- Interactive map of Fort Sheridan National Cemetery

Details
- Established: 1889
- Location: Fort Sheridan, Lake County, Illinois
- Country: United States
- Coordinates: 42°13′28″N 87°49′15″W﻿ / ﻿42.22444°N 87.82083°W, Elevation: 690 feet (210 m)
- Type: United States National Cemetery
- Owned by: National Cemetery Administration
- No. of graves: 2,354 (2025)
- Website: Fort Sheridan National Cemetery - National Cemetery Administration
- Find a Grave: Fort Sheridan National Cemetery
- Fort Sheridan National Cemetery
- Coordinates: 42°13′28″N 87°49′15″W﻿ / ﻿42.22444°N 87.82083°W

= Fort Sheridan National Cemetery =

Historic veterans cemetery in Lake County, Illinois

Fort Sheridan National Cemetery was established in 1889 on the grounds of Fort Sheridan, a United States Army installation that had been established two years earlier, in 1887, in Lake County, Illinois and remained an active U.S. Army installation until 1993.

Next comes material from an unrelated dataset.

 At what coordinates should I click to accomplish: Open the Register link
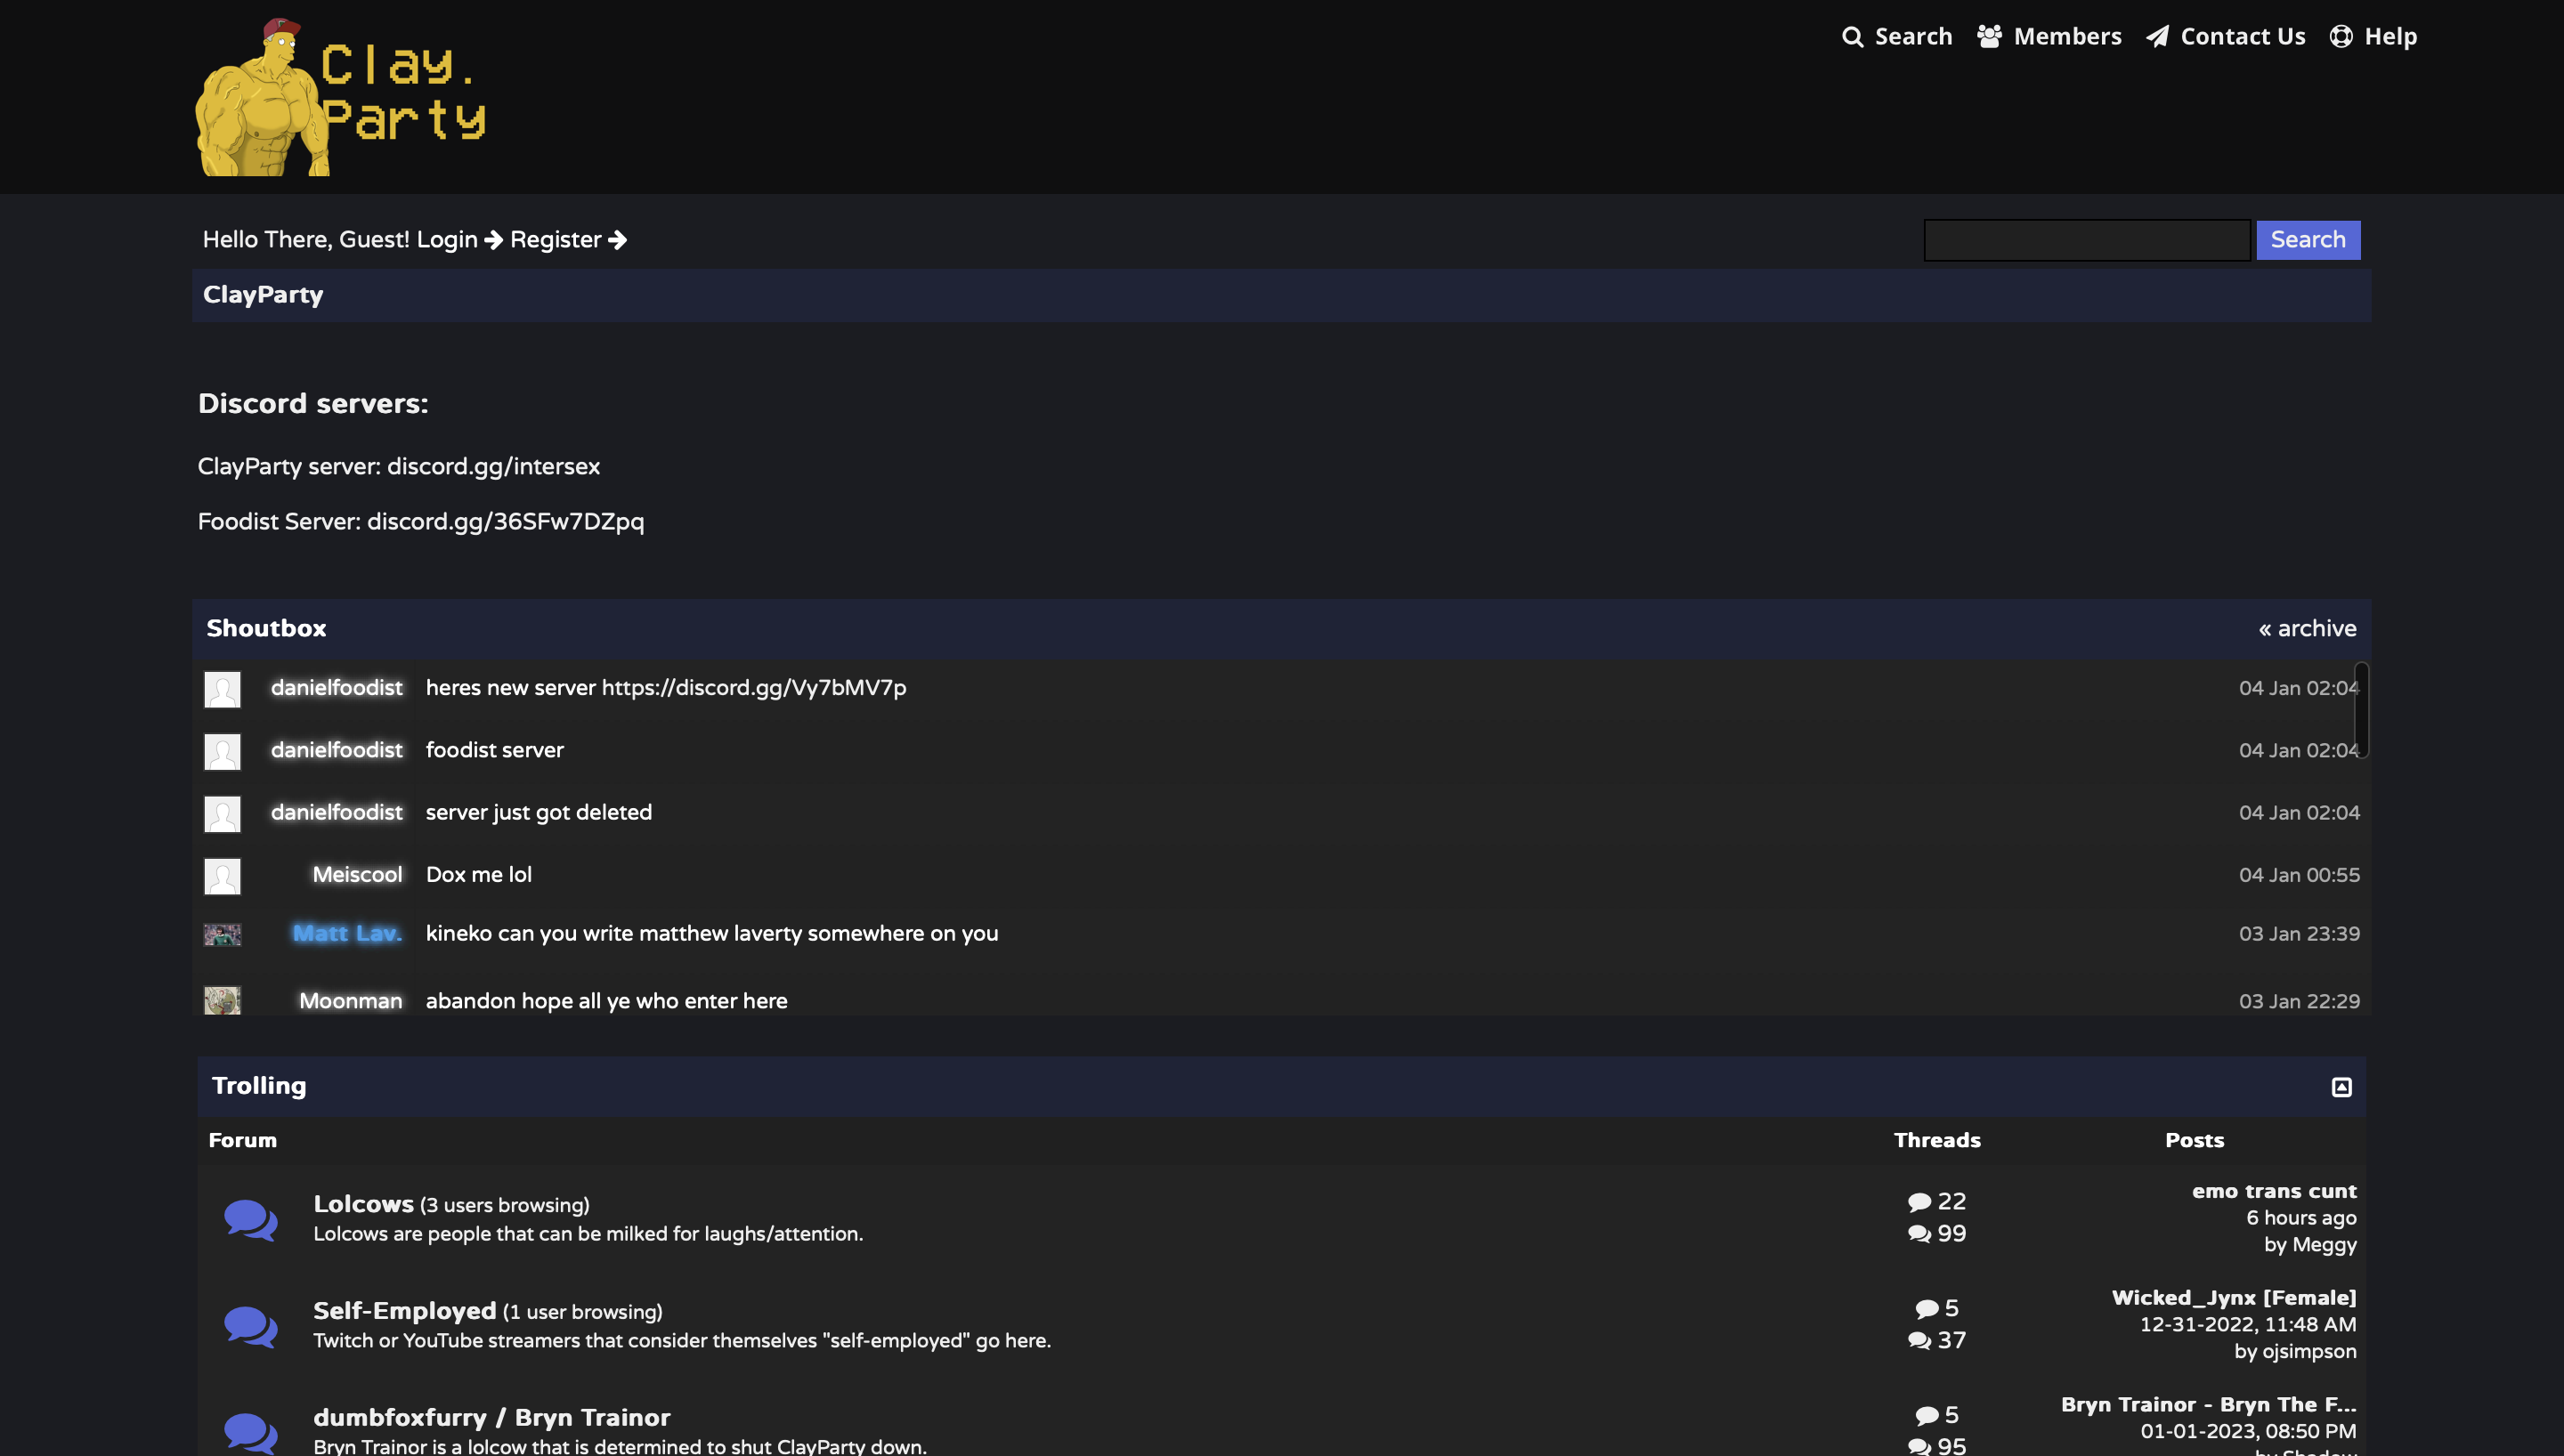[x=568, y=240]
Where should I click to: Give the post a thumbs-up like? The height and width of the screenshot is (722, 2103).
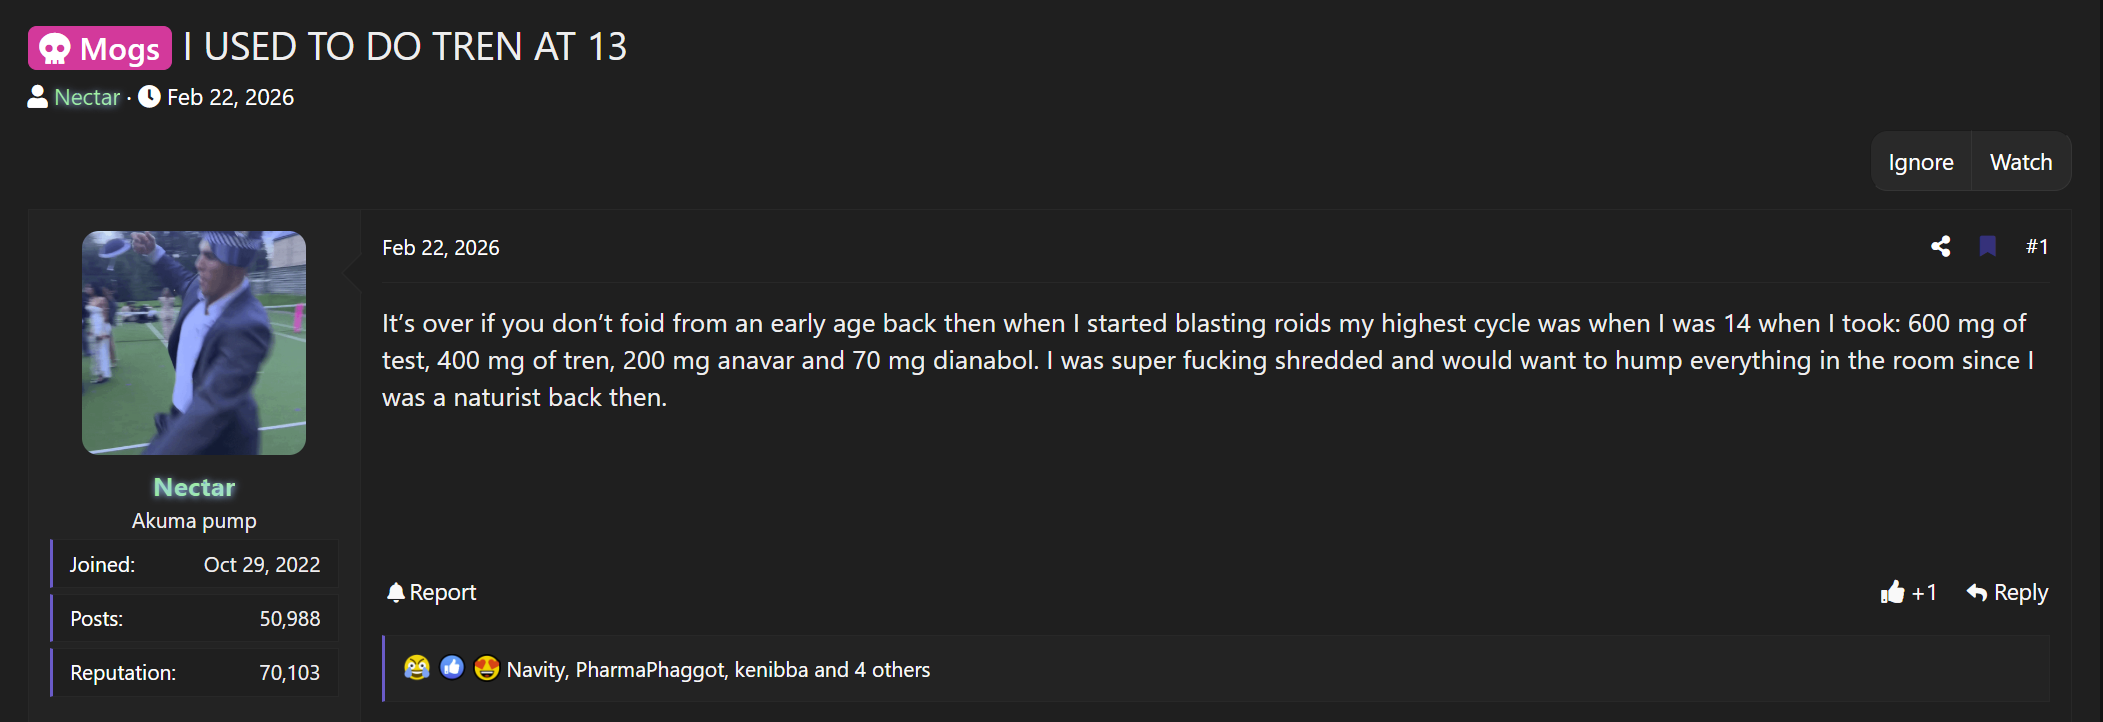[x=1893, y=592]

In January 1989, as part of the Base Realignment and Closure (BRAC) process, the Secretary of Defense approved a recommendation to close the fort. Following the closure, a 1997 agreement transferred approximately 250 acres of the former post to the Lake County Forest Preserve District. One condition of this transfer was that the District would provide perpetual care and maintenance of Fort Sheridan National Cemetery.

In December 2019, administrative responsibility for the cemetery was officially transferred from the Department of the Army to the National Cemetery Administration (NCA), part of the United States National Cemetery System and would be administered by the Abraham Lincoln National Cemetery.

Veterans interred at Fort Sheridan National Cemetery span U.S. military history from the American Civil War through modern conflicts. The cemetery also contains the graves of several World War II-era German prisoners of war who were held at Fort Sheridan and the nearby Camp Grant.

As of 2025, Fort Sheridan National Cemetery contains 2,354 interments.